| Required work |
Return every line of the material below verbatim and in its original order, with nothing added or changed.
※ ※ ※
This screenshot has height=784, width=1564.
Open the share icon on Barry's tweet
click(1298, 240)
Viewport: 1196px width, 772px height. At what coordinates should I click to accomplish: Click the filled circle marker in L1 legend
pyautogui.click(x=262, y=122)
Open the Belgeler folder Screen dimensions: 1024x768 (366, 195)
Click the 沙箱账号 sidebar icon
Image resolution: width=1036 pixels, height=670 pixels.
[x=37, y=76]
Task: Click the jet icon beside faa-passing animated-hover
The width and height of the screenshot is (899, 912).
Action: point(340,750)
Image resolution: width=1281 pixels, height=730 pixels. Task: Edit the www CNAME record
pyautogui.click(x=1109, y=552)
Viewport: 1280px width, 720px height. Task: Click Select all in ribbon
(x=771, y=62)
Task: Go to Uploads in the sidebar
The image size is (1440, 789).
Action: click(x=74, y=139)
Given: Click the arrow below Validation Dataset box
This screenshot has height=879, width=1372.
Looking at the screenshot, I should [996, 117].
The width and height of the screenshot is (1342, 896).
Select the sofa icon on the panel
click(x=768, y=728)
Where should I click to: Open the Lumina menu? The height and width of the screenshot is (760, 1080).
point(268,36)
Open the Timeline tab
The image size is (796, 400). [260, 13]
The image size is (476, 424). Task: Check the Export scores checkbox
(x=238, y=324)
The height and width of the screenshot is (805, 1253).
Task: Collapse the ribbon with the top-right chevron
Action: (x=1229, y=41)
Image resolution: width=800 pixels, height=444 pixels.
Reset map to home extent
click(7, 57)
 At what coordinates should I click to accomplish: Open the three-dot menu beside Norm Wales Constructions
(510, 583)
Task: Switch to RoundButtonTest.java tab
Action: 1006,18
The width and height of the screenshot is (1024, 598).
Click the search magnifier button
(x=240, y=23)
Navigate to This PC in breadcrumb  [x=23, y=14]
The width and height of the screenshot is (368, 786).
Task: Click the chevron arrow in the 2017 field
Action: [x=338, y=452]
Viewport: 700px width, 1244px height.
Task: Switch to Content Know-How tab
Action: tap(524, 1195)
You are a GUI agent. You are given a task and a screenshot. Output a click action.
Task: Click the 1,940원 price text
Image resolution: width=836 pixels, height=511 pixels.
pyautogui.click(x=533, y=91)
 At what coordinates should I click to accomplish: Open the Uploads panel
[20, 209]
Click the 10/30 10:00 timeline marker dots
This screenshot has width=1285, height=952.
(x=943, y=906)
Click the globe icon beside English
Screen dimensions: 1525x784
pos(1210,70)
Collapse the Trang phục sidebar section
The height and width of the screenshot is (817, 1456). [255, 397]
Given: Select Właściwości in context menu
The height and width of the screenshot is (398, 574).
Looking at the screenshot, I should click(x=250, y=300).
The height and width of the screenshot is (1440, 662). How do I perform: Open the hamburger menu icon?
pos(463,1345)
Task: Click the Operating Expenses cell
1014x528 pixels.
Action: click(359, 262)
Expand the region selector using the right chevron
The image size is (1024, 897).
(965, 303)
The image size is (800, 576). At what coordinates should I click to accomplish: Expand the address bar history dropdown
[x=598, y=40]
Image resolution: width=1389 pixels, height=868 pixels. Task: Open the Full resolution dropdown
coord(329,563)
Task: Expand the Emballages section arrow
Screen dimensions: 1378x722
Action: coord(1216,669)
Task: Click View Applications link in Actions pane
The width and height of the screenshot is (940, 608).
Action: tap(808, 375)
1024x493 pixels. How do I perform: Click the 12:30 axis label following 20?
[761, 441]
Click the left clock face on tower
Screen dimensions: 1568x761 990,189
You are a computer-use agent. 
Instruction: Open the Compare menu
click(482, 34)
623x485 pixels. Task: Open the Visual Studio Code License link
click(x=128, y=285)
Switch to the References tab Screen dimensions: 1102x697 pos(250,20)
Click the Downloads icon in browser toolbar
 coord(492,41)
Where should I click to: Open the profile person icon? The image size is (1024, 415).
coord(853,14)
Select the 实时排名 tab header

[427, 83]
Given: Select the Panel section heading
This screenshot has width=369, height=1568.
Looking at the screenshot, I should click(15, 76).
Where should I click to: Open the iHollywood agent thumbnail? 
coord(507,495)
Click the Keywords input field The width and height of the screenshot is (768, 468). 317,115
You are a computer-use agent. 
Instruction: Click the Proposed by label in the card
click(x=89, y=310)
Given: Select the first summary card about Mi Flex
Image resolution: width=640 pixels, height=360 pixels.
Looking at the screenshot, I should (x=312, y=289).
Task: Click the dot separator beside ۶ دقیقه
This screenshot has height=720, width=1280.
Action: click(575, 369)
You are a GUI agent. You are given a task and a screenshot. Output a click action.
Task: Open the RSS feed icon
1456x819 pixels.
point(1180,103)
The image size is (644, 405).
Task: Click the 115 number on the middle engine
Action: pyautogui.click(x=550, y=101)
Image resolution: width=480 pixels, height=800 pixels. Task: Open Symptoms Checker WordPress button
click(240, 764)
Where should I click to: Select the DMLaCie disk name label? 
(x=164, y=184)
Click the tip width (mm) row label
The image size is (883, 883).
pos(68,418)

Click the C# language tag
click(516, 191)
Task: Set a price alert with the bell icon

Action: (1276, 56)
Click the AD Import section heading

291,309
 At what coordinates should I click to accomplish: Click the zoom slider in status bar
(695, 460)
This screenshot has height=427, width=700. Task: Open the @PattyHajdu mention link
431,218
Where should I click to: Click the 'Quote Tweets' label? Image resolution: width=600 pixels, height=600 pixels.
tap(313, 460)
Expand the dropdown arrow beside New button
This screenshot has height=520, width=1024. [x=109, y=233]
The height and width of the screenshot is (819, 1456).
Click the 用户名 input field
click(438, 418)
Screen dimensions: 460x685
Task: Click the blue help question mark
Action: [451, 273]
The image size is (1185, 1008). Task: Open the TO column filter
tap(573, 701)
※ ※ ※
| Complete output |
This screenshot has height=784, width=1564.
Open the share icon on Barry's tweet
click(1298, 240)
Viewport: 1196px width, 772px height. At what coordinates should I click to accomplish: Click the filled circle marker in L1 legend
pyautogui.click(x=262, y=122)
Open the Belgeler folder Screen dimensions: 1024x768 (366, 195)
Click the 沙箱账号 sidebar icon
Image resolution: width=1036 pixels, height=670 pixels.
[x=37, y=76]
Task: Click the jet icon beside faa-passing animated-hover
The width and height of the screenshot is (899, 912).
Action: point(340,750)
Image resolution: width=1281 pixels, height=730 pixels. Task: Edit the www CNAME record
pyautogui.click(x=1109, y=552)
Viewport: 1280px width, 720px height. Task: Click Select all in ribbon
(x=771, y=62)
Task: Go to Uploads in the sidebar
The image size is (1440, 789).
Action: click(x=74, y=139)
Given: Click the arrow below Validation Dataset box
This screenshot has height=879, width=1372.
Looking at the screenshot, I should [996, 117].
The width and height of the screenshot is (1342, 896).
Select the sofa icon on the panel
click(x=768, y=728)
Where should I click to: Open the Lumina menu? The height and width of the screenshot is (760, 1080).
point(268,36)
Open the Timeline tab
The image size is (796, 400). [260, 13]
The image size is (476, 424). Task: Check the Export scores checkbox
(x=238, y=324)
The height and width of the screenshot is (805, 1253).
Task: Collapse the ribbon with the top-right chevron
Action: (x=1229, y=41)
Image resolution: width=800 pixels, height=444 pixels.
Reset map to home extent
click(7, 57)
 At what coordinates should I click to accomplish: Open the three-dot menu beside Norm Wales Constructions
(510, 583)
Task: Switch to RoundButtonTest.java tab
Action: 1006,18
The width and height of the screenshot is (1024, 598).
Click the search magnifier button
(x=240, y=23)
Navigate to This PC in breadcrumb  [x=23, y=14]
The width and height of the screenshot is (368, 786).
Task: Click the chevron arrow in the 2017 field
Action: [x=338, y=452]
Viewport: 700px width, 1244px height.
Task: Switch to Content Know-How tab
Action: tap(524, 1195)
You are a GUI agent. You are given a task and a screenshot. Output a click action.
Task: Click the 1,940원 price text
Image resolution: width=836 pixels, height=511 pixels.
pyautogui.click(x=533, y=91)
 At what coordinates should I click to accomplish: Open the Uploads panel
[20, 209]
Click the 10/30 10:00 timeline marker dots
This screenshot has width=1285, height=952.
(x=943, y=906)
Click the globe icon beside English
Screen dimensions: 1525x784
pos(1210,70)
Collapse the Trang phục sidebar section
The height and width of the screenshot is (817, 1456). [255, 397]
Given: Select Właściwości in context menu
The height and width of the screenshot is (398, 574).
Looking at the screenshot, I should click(x=250, y=300).
The height and width of the screenshot is (1440, 662). How do I perform: Open the hamburger menu icon?
pos(463,1345)
Task: Click the Operating Expenses cell
1014x528 pixels.
Action: click(359, 262)
Expand the region selector using the right chevron
The image size is (1024, 897).
(965, 303)
The image size is (800, 576). At what coordinates should I click to accomplish: Expand the address bar history dropdown
[x=598, y=40]
Image resolution: width=1389 pixels, height=868 pixels. Task: Open the Full resolution dropdown
coord(329,563)
Task: Expand the Emballages section arrow
Screen dimensions: 1378x722
Action: coord(1216,669)
Task: Click View Applications link in Actions pane
The width and height of the screenshot is (940, 608).
Action: tap(808, 375)
1024x493 pixels. How do I perform: Click the 12:30 axis label following 20?
[761, 441]
Click the left clock face on tower
Screen dimensions: 1568x761 990,189
You are a computer-use agent. 
Instruction: Open the Compare menu
click(482, 34)
623x485 pixels. Task: Open the Visual Studio Code License link
click(x=128, y=285)
Switch to the References tab Screen dimensions: 1102x697 pos(250,20)
Click the Downloads icon in browser toolbar
 coord(492,41)
Where should I click to: Open the profile person icon? The image size is (1024, 415).
coord(853,14)
Select the 实时排名 tab header

[427, 83]
Given: Select the Panel section heading
This screenshot has width=369, height=1568.
Looking at the screenshot, I should click(15, 76).
Where should I click to: Open the iHollywood agent thumbnail? 
coord(507,495)
Click the Keywords input field The width and height of the screenshot is (768, 468). 317,115
You are a computer-use agent. 
Instruction: Click the Proposed by label in the card
click(x=89, y=310)
Given: Select the first summary card about Mi Flex
Image resolution: width=640 pixels, height=360 pixels.
Looking at the screenshot, I should (x=312, y=289).
Task: Click the dot separator beside ۶ دقیقه
This screenshot has height=720, width=1280.
Action: click(575, 369)
You are a GUI agent. You are given a task and a screenshot. Output a click action.
Task: Open the RSS feed icon
1456x819 pixels.
point(1180,103)
The image size is (644, 405).
Task: Click the 115 number on the middle engine
Action: pyautogui.click(x=550, y=101)
Image resolution: width=480 pixels, height=800 pixels. Task: Open Symptoms Checker WordPress button
click(240, 764)
Where should I click to: Select the DMLaCie disk name label? 
(x=164, y=184)
Click the tip width (mm) row label
The image size is (883, 883).
pos(68,418)

Click the C# language tag
click(516, 191)
Task: Set a price alert with the bell icon

Action: (1276, 56)
Click the AD Import section heading

291,309
 At what coordinates should I click to accomplish: Click the zoom slider in status bar
(695, 460)
This screenshot has height=427, width=700. Task: Open the @PattyHajdu mention link
431,218
Where should I click to: Click the 'Quote Tweets' label? Image resolution: width=600 pixels, height=600 pixels.
tap(313, 460)
Expand the dropdown arrow beside New button
This screenshot has height=520, width=1024. [x=109, y=233]
The height and width of the screenshot is (819, 1456).
Click the 用户名 input field
click(438, 418)
Screen dimensions: 460x685
Task: Click the blue help question mark
Action: [451, 273]
The image size is (1185, 1008). Task: Open the TO column filter
tap(573, 701)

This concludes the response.